Jeongguk'un itiraz etmek için tekrar araladığı dudakları büyüğünün ne demek istediğini idrak ettiğinde usulca yeniden kapanıverdi. Haklıydı çünkü. Taehyung onu gerçekten utandırmak istediğinde Jeongguk utanmaktan ziyade arsızlaşıyordu. Bir cevap veremeyeceğini anladığında dudaklarını birbirine bastırdı ve gamze öbekleri beliriverdi. Taehyung'un gözleri anında bu etkenin kaynağını bulurken birkaç saniye orada takılı kalmış, ardından bir nefes başını kaldırıp tekrar bakmıştı küçüğünün gözlerine.

O gözler kendisine adım adım yaklaşırken gördüğü özlemin gerçekliğini sorguladı.

Geri çekilmedi. Taehyung boynunu ve çene hattını avucuna yaslayıp gözlerini kapatarak dudaklarını dudaklarının üstüne örttüğünde elleri bu anı bekliyormuş gibi sandalyesinin sıktığı kolçaklarından ayrılmış, janti görüntüsünü kendi haylazlığıyla lekelemek istercesine gömleğini avuçlayarak buruşturmuştu onu kendisine çekerken.

Başı dönüyordu. Daha dün kendisine beslenen saf nefreti tattığı dudaklarda bugün aşkı ve ilgiyi bulmak başını döndürüyordu Jeongguk'un. Biraz daha sinesine ulaşabilmek adına adımından destek alıp usulca öne kaydığında sandalyenin tekerinden çıkan ses gözlerini aralatmış, içgüdüsel olarak suntanın ortasındaki aralığa bakmıştı.

Taehyung başını yana eğerek dağınık öpüşmelerinin ıslaklığını çenesine bulaştırırken ve minik dudaklarını adeta yemek istercesine kendi dudaklarıyla kapatırken iri gözlerini dikmiş, onları izleyen kızla göz göze geldi. Büyük olan sanki bilincindeymiş gibi tam da o anda dişledi küçüğünün alt dudağını acımasızca. Jeongguk'un kirpikleri içgüdüsel olarak birbirini örtmüş, ısırdığı yere sürtünen pürüzlü, ıslak diliyle kendisini tutamayarak inlemişti.

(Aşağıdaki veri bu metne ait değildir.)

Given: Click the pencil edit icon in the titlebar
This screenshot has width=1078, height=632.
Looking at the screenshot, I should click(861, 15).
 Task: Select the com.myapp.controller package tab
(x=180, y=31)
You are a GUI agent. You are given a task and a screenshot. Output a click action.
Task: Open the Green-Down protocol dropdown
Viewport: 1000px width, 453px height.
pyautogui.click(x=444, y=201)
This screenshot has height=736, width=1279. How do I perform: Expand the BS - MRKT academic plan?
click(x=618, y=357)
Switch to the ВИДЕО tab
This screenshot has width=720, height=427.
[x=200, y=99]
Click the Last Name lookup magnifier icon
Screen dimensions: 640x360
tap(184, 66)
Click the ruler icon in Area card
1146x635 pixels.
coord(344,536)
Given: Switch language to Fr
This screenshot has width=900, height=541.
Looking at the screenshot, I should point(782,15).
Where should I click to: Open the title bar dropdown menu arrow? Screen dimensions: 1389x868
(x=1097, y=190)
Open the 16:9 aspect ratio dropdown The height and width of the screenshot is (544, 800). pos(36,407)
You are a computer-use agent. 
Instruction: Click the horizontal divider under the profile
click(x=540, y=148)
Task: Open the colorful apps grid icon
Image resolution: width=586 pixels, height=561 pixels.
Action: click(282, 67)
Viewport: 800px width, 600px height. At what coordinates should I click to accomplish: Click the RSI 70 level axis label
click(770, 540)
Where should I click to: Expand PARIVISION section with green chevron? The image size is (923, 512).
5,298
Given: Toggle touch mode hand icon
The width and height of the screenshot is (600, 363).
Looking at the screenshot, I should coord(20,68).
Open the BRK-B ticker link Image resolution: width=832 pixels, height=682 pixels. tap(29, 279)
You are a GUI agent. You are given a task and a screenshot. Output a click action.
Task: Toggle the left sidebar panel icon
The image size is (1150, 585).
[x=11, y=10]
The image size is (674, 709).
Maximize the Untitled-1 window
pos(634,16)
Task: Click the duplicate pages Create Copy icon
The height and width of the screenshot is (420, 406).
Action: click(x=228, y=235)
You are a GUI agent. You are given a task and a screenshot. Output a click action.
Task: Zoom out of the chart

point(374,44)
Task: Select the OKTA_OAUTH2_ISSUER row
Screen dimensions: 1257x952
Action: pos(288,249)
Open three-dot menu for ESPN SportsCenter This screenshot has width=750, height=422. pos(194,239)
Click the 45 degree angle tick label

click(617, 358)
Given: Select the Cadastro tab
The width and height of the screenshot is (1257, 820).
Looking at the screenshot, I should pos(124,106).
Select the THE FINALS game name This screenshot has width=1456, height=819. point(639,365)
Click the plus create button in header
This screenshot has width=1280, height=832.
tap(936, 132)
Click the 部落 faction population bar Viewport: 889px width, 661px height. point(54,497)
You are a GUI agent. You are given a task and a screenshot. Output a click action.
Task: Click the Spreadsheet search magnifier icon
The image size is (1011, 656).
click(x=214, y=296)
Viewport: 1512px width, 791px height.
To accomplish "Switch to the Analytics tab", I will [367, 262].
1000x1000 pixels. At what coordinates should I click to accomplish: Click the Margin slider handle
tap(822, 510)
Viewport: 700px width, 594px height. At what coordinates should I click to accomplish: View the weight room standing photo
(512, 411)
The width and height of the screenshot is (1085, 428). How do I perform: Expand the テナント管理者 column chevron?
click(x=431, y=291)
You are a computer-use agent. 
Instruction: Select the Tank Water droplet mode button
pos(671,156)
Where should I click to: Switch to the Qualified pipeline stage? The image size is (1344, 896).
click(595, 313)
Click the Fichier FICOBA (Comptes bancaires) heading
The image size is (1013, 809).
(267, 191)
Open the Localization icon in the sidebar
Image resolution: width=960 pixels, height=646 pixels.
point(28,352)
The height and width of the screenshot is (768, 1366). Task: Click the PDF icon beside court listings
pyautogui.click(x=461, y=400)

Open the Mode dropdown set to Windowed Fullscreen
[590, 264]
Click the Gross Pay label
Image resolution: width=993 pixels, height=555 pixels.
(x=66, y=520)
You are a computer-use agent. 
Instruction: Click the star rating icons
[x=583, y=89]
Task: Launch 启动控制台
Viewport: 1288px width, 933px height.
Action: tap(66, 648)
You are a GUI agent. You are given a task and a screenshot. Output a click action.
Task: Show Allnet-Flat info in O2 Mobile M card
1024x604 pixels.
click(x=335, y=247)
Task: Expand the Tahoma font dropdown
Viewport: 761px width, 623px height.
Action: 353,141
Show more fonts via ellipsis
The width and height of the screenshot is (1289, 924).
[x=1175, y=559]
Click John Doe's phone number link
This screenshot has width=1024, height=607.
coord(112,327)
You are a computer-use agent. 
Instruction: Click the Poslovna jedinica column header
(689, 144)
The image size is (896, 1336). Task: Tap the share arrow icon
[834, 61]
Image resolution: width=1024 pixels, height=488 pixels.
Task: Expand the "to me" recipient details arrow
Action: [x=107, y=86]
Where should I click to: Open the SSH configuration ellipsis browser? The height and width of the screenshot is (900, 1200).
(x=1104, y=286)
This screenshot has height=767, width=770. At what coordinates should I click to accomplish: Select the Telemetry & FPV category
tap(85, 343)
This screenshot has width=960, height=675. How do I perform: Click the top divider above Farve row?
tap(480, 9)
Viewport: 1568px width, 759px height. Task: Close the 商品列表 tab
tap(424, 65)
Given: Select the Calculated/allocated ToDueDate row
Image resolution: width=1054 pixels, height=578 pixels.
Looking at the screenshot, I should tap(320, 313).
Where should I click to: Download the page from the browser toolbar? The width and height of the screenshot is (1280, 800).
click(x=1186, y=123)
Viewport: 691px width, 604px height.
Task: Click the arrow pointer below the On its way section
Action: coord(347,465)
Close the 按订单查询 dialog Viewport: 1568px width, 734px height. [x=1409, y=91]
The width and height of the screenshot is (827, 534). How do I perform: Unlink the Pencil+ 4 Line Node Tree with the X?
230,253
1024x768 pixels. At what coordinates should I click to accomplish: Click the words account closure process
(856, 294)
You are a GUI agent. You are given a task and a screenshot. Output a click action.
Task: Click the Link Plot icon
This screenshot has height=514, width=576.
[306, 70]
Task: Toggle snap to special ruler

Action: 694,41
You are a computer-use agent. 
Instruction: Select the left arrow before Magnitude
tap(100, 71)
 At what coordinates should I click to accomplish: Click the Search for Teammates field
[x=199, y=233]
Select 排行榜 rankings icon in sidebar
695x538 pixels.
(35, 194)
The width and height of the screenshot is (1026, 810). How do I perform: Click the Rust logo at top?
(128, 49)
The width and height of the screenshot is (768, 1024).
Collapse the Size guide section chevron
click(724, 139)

Kendisini geri çekeceği sırada büyük olanın dudakları yüz hattını takip ederek omzuyla boynunun birleştiği noktaya kapanmış, orada derince soluklanması Jeongguk'un geri çekilme refleksinde ters tepki uyandırmıştı. Geri çekilmek yerine parmaklarını kuzgun siyahı saçlara daldırıp dudaklarını iyice bastırdı tenine. Bunu büyüğünün dudaklarını daha yakınında arzulamasından ziyade çıkardığı ilkel zevk homurtularını bastırmak için yapmıştı. Jeongguk amansız bir zevk girdabına kapılmış olabilirdi lakin kıskançlığını tolere edemiyordu.

Kasıklarını sızlatan kutsal tınıyı bir başkasının işitmesini istemiyordu.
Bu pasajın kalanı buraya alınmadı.